Comme l’a très justement souligné, hier, le PM Navin Ramgoolam, lors de sa conférence de presse – un exercice rare mais plutôt réussi, surtout lorsqu’il a personnellement et totalement assumé la décision du report de l’âge d’éligibilité à la pension universelle à 65 ans –, personne ne discute des compétences de Rama Sithanen.

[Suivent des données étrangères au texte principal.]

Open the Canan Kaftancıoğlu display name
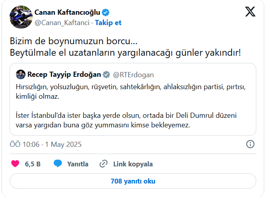click(67, 13)

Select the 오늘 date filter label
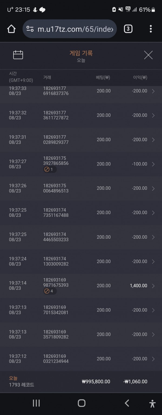(81, 60)
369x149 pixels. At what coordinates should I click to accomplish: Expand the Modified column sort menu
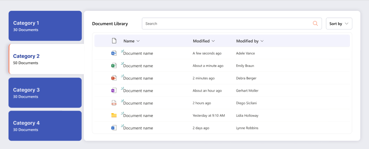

Mais malheureusement, pour tout brillant qu’il est, le gouverneur de la banque centrale n’a visiblement pas su tirer les enseignements du vote des dernières élections générales. Les Mauriciens n’ont pas explosé Lakwizinn de Pravind Jugnauth pour se retrouver avec une toute nouvelle à la banque de Maurice avec le même menu : ingérence de tiers, menaces et pressions pour renvoyer sans raison des cadres pour les remplacer par « nou dimoun » et « nou ti kopin ». Comme si les Dounk avaient été remplacés par le fils du « Dad ».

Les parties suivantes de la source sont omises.